The two eventually entered the cave. Its floor was smoother and more polished than any marble. They didn’t have the honour to see such beauty, not even in emirs’ palaces. The marble was illuminated in all colours as they advanced, as if walking on every colour of a rainbow.
The walls of that cave, however, were full of irregular rock structures, irregular in different shapes. Those stalactites and stalagmites formed from the limestone dripped in millions of years were in contrast to that floor that illuminated the two children’s path.
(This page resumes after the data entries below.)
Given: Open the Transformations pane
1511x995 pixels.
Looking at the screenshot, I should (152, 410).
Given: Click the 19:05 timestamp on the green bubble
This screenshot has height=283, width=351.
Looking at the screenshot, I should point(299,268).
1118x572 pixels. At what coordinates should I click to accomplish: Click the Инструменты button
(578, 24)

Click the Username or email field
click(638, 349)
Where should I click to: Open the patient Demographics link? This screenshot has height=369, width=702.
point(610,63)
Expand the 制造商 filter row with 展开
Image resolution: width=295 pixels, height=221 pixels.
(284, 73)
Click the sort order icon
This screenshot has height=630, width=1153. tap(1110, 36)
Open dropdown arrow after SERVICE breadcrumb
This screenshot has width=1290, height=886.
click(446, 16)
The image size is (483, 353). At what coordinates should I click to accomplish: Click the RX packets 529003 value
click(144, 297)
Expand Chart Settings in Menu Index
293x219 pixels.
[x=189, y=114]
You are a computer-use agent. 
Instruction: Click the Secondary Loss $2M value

And behold, as they entered that cave, the first map vanished. They could see only the image with some corridors and the directions where they had to go, as well as the plan of the room where they had to enter.
At the same time, those mermaid tails disappeared too. They had legs again, so necessary to walk in a cave.
Following the directions on the map, the two went along some corridors beautifully illuminated by those magic floors. As they read the map incorrectly, the children came to a dead end at one point, but after looking more carefully at the indications on it, they managed to find a beautifully carved, large and heavy door, locked and protected by a kind of a magic field. Perhaps it was the door leading to the last room on the map, because the part of the map with corridors disappeared too.
“Behold, we found it,” the girl said, gladly.
“The trouble is just beginning. We have to open the door,” Alexander managed to get her smile fade away with his low voice.